OK I must be misunderstanding you. I thought i explained that part but will touch on it again. I made a blank about 6" long of holly. Spun it to 3/4" I then used the router with the indexing wheel to route my 6 1/8" slots. I went to a depth of about 1/4 inch or so. I then inserted the strips of blackwood gluing them in with titebondII.

I put this aside to dry. I then cut the blank a little above 1/2 way because you need more blank for the lower section than the top. I then chucked the partial blank and used a center bit to get true center and then drill to appropriate size. I repeated for the other half of the blank. Now I decided how wide I wanted the rings and I now cut them from the main blank. Here i used my tablesaw with a crosscut jig. This jig is nothing more that a piece of plywood with 2 runners to fit between the miter slots and a 2X4 as a back fence. I needed a zero clearance fence as well a zero clearance platform. So that when I cut those small pieces they do not launch into space. If you are not confortable doing any of these methods by all means do something else or just pass on this idea. Always work safely. I am not responsible for others actions. You ask for my methods and I answered. I say again there are many ways to do any project so find the safe way for you. 

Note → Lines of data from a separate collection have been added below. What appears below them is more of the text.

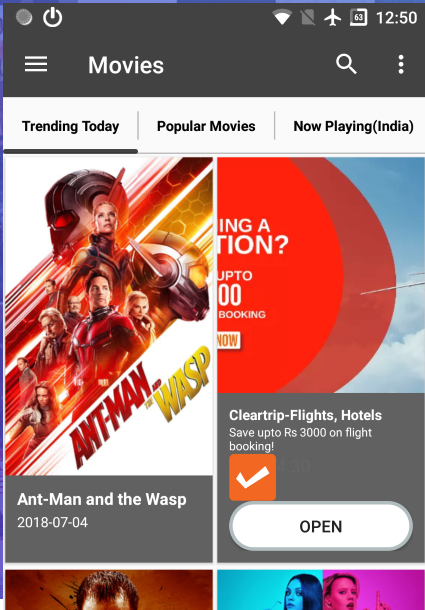The image size is (425, 610).
Task: Tap the search magnifier icon
Action: pyautogui.click(x=346, y=64)
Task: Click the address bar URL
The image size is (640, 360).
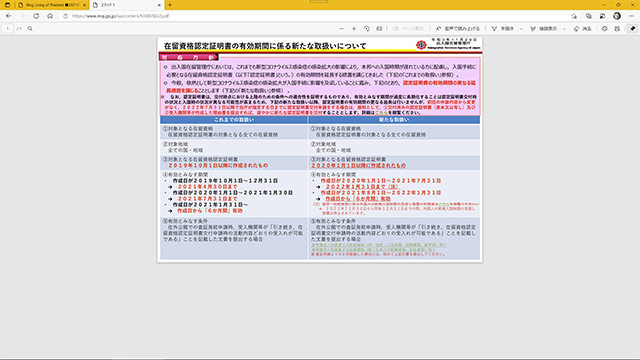Action: 120,16
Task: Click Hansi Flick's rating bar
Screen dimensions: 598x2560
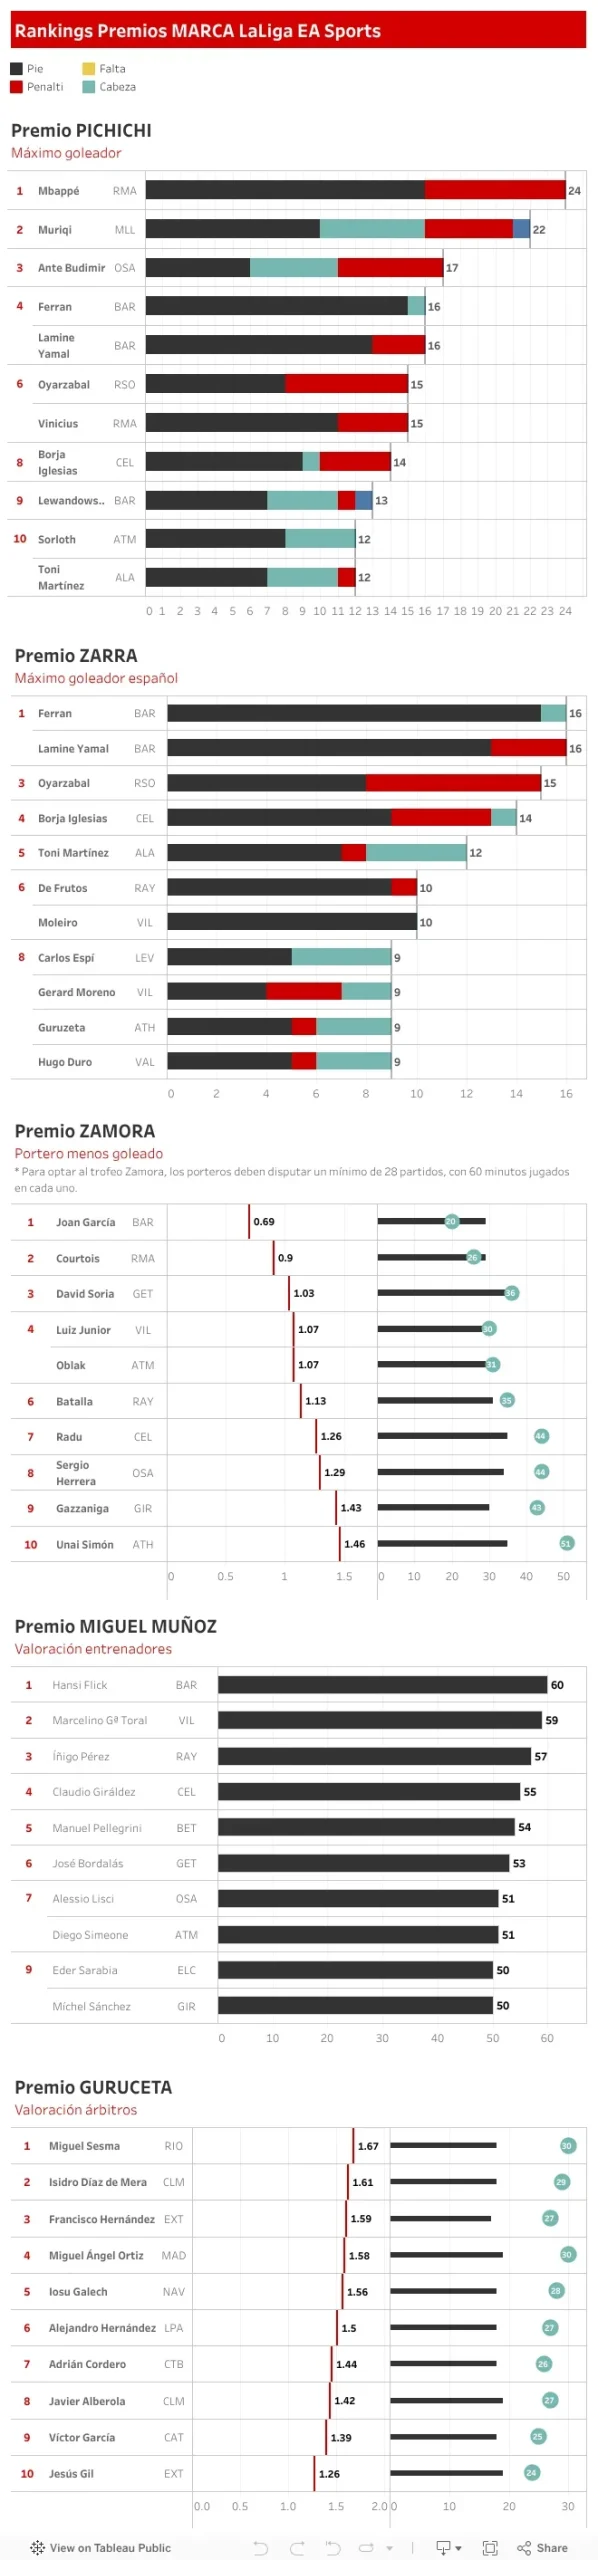Action: point(383,1684)
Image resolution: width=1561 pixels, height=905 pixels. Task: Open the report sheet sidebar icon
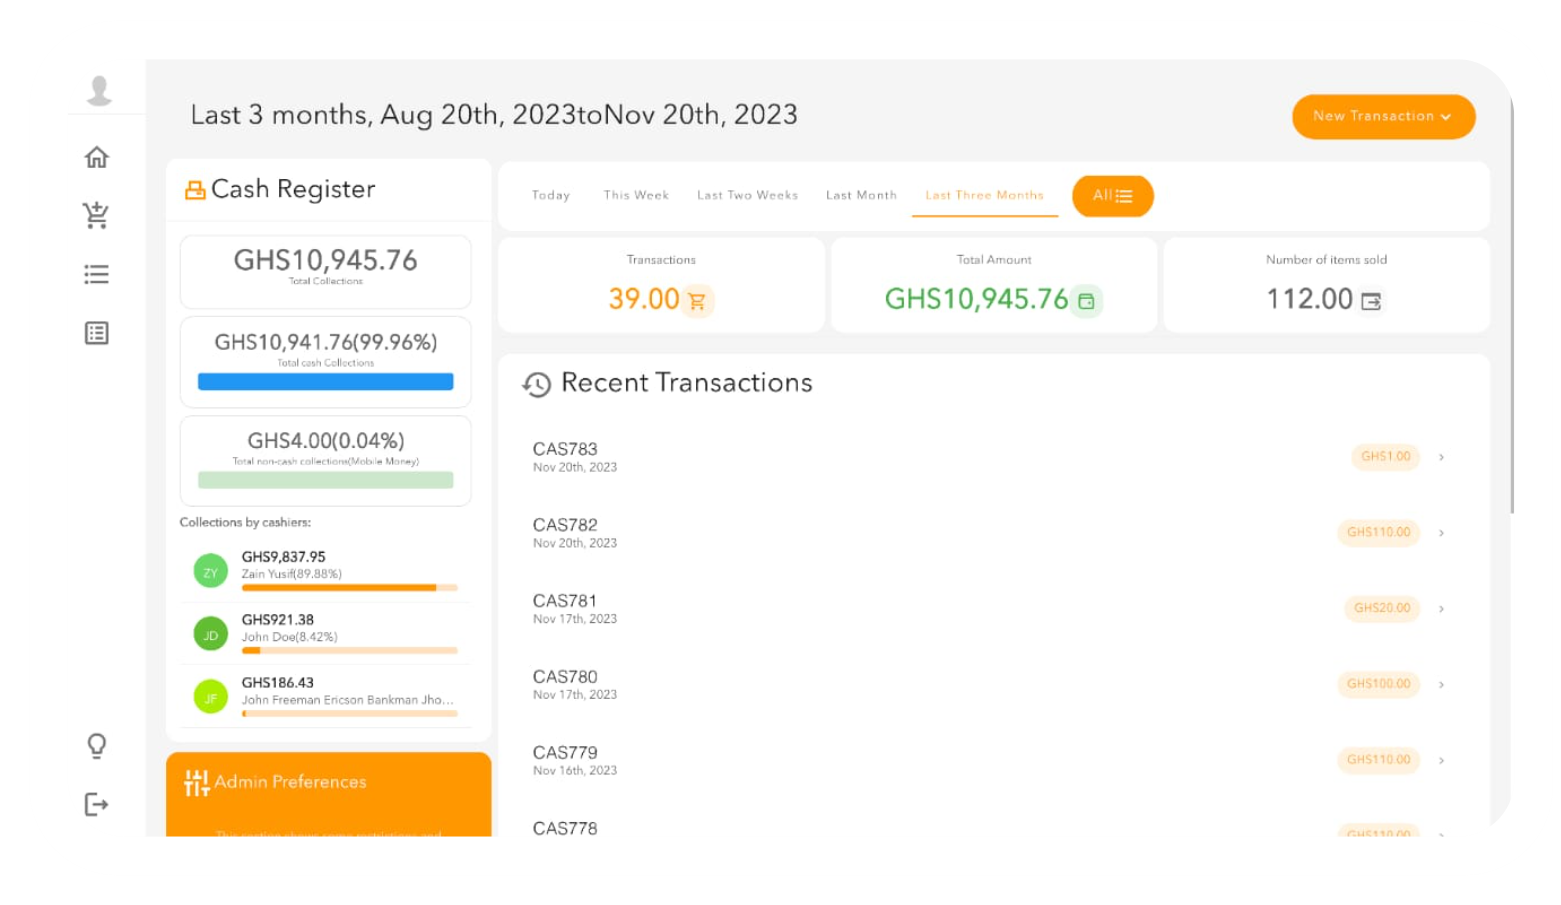[x=97, y=333]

By the way I did the solid pieces the exact same way. When all cut to size I slide over the tube and epoxied everything together. 

Hope this is a help.


----------



## duncsuss (Aug 21, 2009)

JTTHECLOCKMAN said:


> ... tablesaw with a crosscut jig. This jig is nothing more that a piece of plywood with 2 runners to fit between the miter slots and a 2X4 as a back fence. I needed a zero clearance fence as well a zero clearance platform. So that when I cut those small pieces they do not launch into space ...

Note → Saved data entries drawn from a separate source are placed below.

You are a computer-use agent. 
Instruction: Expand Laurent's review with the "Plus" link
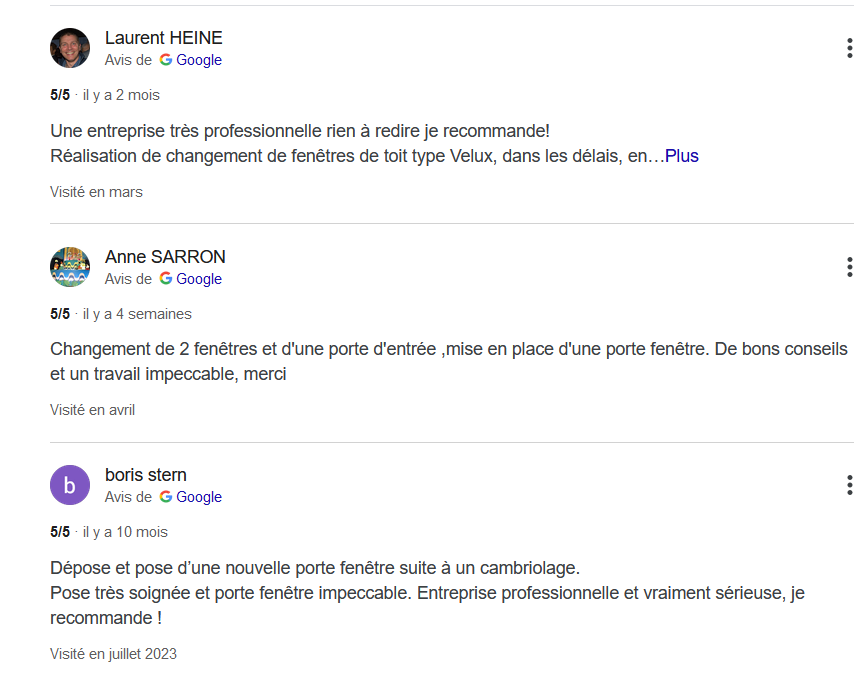pos(682,156)
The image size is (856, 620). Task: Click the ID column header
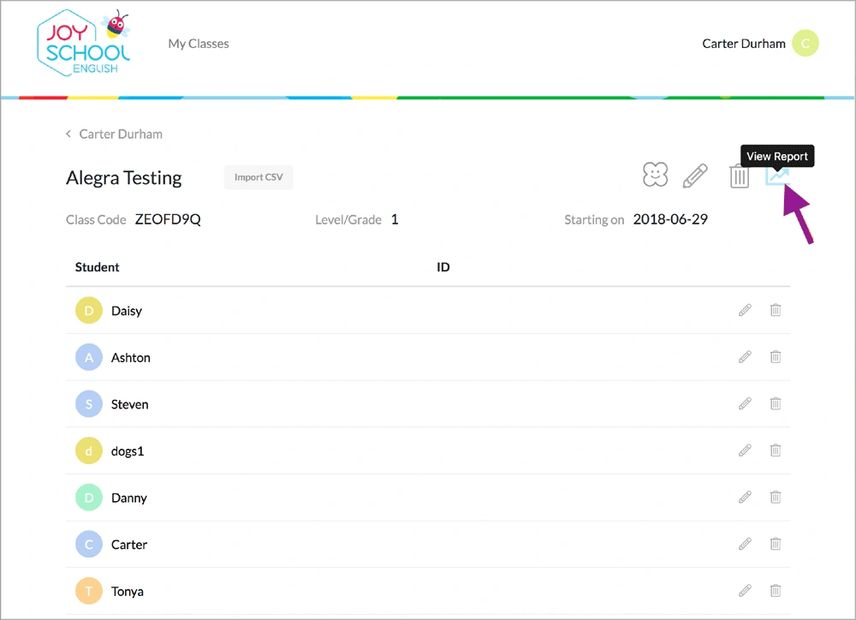click(x=443, y=267)
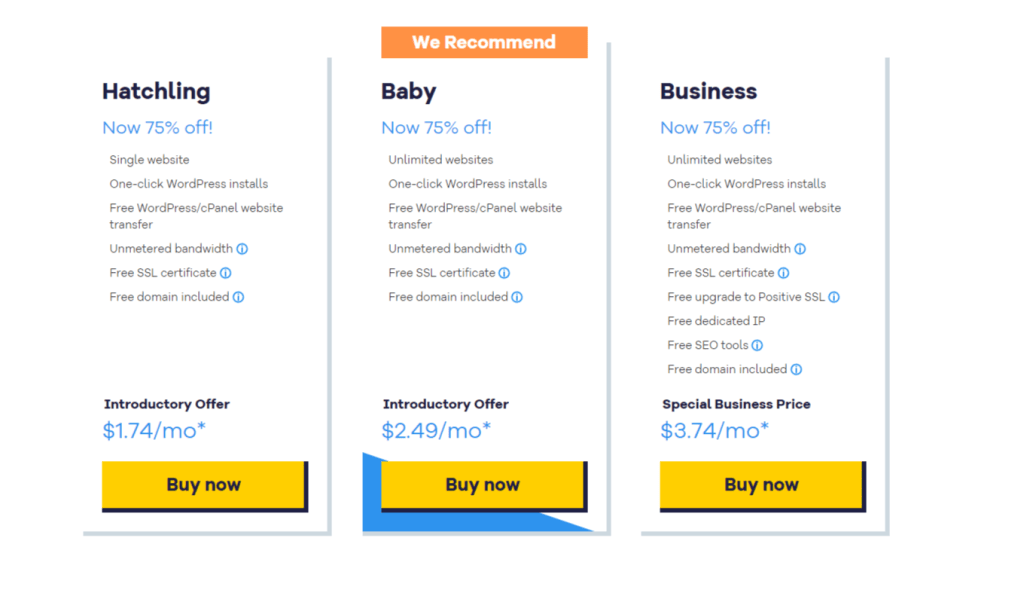Viewport: 1024px width, 602px height.
Task: Click the Hatchling plan heading
Action: (156, 91)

That's the bit I was missing -- thanks for your patience :yes:



> ... I am not responsible for others actions ... so find the safe way for you.


 Understood -- we're all big boys. As my mother used to say in response to "well David did it" ... "and if David put his hand in the fire, would you?"


----------



## BassBlaster (Nov 21, 2010)

CLOCKMAN, thanks so much for responding!!

Youve answered a million questions in those couple posts and have me on my way to making really cool pens and its greatly appreciated!!

My table saw just got disassembled to ship back to Grizzly for repair so it will be a bit before I can start an a project like a router jig but I will definately be back to pick your brain when I'm ready, you know, since you offered!! Again, thanks so much!!


----------



## JTTHECLOCKMAN (Dec 31, 2011)

BassBlaster said:


> CLOCKMAN, thanks so much for responding!!
> 
> Youve answered a million questions in those couple posts and have me on my way to making really cool pens and its greatly appreciated!!
> 
> My table saw just got disassembled to ship back to Grizzly for repair so it will be a bit before I can start an a project like a router jig but I will definately be back to pick your brain when I'm ready, you know, since you offered!! Again, thanks so much!!


 

No problem. There is no secret to segmenting just many ways of doing it. I am sure when I post the next set of 3 pens you will be asking how I did those too. I have 2 done and will probably post them tomorrow and the third is still in the making and I am trying to figure out how I will drill it without blowing the blank up. :icon_smile:


----------



## Itchytoe (Dec 17, 2011)

Very carefully


----------